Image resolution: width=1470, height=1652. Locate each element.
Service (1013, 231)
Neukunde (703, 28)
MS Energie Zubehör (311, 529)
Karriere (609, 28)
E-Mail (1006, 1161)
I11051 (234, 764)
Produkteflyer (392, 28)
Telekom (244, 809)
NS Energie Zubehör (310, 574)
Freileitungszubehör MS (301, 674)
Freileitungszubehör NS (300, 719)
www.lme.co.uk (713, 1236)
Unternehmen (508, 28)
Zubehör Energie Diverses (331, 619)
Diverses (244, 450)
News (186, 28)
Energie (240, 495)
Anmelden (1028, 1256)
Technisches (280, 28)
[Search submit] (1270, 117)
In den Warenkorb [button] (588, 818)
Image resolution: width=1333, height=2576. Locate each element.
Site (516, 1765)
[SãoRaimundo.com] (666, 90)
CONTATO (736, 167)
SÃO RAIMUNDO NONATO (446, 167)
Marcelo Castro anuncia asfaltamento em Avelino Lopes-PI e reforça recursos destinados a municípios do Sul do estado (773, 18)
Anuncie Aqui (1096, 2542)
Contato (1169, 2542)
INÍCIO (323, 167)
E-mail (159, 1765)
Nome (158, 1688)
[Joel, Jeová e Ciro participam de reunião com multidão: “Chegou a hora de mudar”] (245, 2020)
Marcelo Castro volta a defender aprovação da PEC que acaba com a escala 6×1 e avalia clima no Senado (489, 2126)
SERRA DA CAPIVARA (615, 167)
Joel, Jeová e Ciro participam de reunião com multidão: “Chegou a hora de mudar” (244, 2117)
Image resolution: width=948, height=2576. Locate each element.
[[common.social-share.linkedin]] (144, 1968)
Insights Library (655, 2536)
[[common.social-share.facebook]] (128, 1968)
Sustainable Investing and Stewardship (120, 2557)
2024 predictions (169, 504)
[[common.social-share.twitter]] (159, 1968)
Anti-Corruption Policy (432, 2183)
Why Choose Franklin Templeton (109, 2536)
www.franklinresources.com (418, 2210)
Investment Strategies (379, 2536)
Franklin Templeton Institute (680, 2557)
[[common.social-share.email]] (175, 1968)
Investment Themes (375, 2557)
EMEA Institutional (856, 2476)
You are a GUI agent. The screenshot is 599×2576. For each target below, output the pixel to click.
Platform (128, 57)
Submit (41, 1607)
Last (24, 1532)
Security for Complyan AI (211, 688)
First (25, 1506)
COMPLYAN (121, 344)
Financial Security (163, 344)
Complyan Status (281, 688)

------

Take the stretch of lines above from the one containing "Diverses (244, 450)" through the one containing "Site (516, 1765)" and repeat it exactly, adding no other line.

# RESPONSE FOR THIS EXERCISE
Diverses (244, 450)
News (186, 28)
Energie (240, 495)
Anmelden (1028, 1256)
Technisches (280, 28)
[Search submit] (1270, 117)
In den Warenkorb [button] (588, 818)
Image resolution: width=1333, height=2576. Locate each element.
Site (516, 1765)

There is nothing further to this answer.